Not everyone is in favor of easing restrictions to insulin access; some states are going in the opposite direction. For example, Indiana state legislators enacted a law in 2014 that bans the sale of insulin without a prescription. The Indiana State Medical Association directly lobbied for this law.
In 2012, the FDA solicited public comment about rewriting regulations to allow diabetes medicine to be available without a prescription. The Endocrine Society lobbied against such a move in a letter to the FDA. Society president Dr. Janet Hall worried that if the drugs were available over-the-counter then people with diabetes would be treating certain aspects of diabetes in isolation, and not addressing underlying problems:
“Diabetes is an extraordinarily complex disease that is often complicated by a number of co-morbid conditions,” Dr. Hall says. She later added, “The ability to make well reasoned and well-informed decisions about which medications are most appropriate to use in these patients and how they should be adjusted should rest with the primary care physician or endocrinologist to ensure that patients are optimally managed and serious complications are avoided.”

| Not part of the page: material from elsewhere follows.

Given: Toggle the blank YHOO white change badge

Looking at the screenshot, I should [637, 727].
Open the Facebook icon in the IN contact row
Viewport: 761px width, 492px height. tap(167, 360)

Dr. Hall says in the letter that diabetes educators and pharmacists provide an important level of care, especially given the chronic shortage of primary care physicians and endocrinologists. Still, she argues, the power to prescribe must rest with the physician:
“Non-physician practitioners who consult with patients in retail stores or pharmacies, or by telephone or electronic media, who are not privy to the patient’s full medical history and who have not participated in the development of the patient’s specific plan of treatment may be unable to provide effective advice,” she says.
Maglione echoes some of these concerns. He says that pharmacists are an important part of a patient’s medical team and that all medicine is working towards a multidisciplinary approach, but he is hesitant to have pharmacists take on the diagnostic role of physicians.

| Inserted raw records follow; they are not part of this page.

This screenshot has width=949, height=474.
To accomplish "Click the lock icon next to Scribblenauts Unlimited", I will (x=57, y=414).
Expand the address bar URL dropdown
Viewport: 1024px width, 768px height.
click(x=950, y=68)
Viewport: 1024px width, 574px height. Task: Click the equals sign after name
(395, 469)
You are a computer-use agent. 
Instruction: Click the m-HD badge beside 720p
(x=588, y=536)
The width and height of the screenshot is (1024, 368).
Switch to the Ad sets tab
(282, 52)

“What we want to make sure is we’re not setting up a scenario where the pharmacist has independent prescribing authority,” he says.

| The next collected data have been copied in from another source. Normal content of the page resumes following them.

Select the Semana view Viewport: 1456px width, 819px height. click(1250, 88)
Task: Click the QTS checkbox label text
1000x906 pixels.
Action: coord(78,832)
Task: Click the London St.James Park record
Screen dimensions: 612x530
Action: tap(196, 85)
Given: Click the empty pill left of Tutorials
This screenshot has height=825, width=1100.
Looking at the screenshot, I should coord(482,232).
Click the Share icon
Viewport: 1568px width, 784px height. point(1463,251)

It will be a few months before the fate of this legislation is decided.
Too common of a story
Since the initial news reports of his son’s death, Dan has been inundated with similar stories from people across the country. He’s also been contacted by those who want to enact similar legislation in their states.
Dan recalled one story he recently heard of a woman who traveled to a funeral and forgot her insulin at home. Since she usually ordered her insulin by mail order, she had to fight hard to get someone to give her some insulin at a local pharmacy. By that time, her blood sugar level was over 400 mg/dL.
“Of all the numbers of people who die from diabetes, how many die because they couldn’t get their insulin?” he says. “There’s got to be a better system for these people.”